*Trecho do texto*:
Sou filho da cidade de Patos, no Alto Sertão paraibano. Nasci lá por um acaso: meu pai, Francisco Espínola, era o juiz de direito. Até o filho número 5, a minha mãe, Nair, dirigiu-se para a sua terra natal, Misericórdia, hoje Itaporanga, onde estava a sua mãe, Salomé Pedrosa, que era parteira voluntária e lhe dava todo o apoio necessário.
Mas, parece que nasci antes do tempo previsto, e não deu de Mamãe correr para lá. Meses depois o meu pai foi sendo transferido de comarca em comarca, até que em 1952 foi promovido para a Capital, João Pessoa.
Aqui me criei, portanto, desde os dois anos de idade. Foi nesta cidade que cresci e me desenvolvi. Infância, juventude e vida adulta foram todas nesta Capital. As minhas memórias afetivas são todas de João Pessoa. Por isso é que penso como um pessoense.
Mas nem por isso deixei de gostar do Sertão, pois as nossas férias eram passadas lá, geralmente em Misericórdia, mas também em Pombal, cidade onde meu pai nascera.
Macondo é uma cidade fictícia do livro Cem Anos de Solidão, de Gabriel Garcia Marques. Seus biógrafos dizem que ele se inspirava na sua cidade natal, Aracataca, que era de onde vinham os personagens e os fantasmas da sua obra.
Misericórdia está para mim como Macondo está para Gabriel Garcia Marques. A grande diferença é que a minha cidadezinha existiu. Hoje é Itaporanga, uma cidade próspera e desenvolvida, e pólo regional no sudoeste da Paraíba.
As férias em Misericórdia são inesquecíveis, tanta riqueza humana, tanta diversidade de personagens havia naquela cidade, quando era pequenina. Hoje ela está muito desenvolvida. Mas naqueles tempos não era assim.

*Tarefa*:
No trecho de memórias sobre a Paraíba, em que ano o pai de quem narra foi promovido para a Capital? O material seguinte não tem relação com o trecho.

*Conteúdo dos dados*:
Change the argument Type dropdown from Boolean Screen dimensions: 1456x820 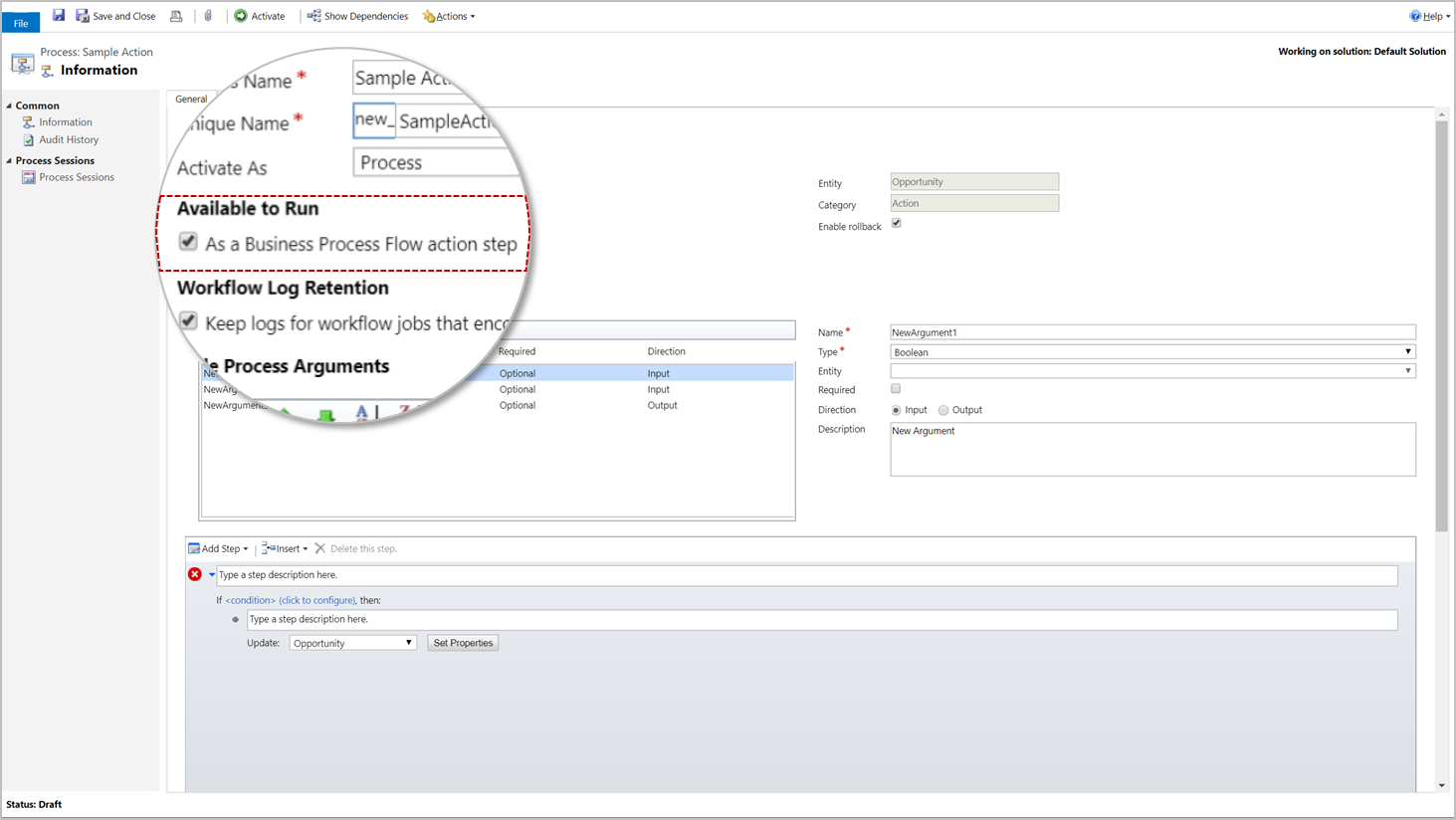[x=1407, y=351]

*Resposta do exercício*:
Em 1952.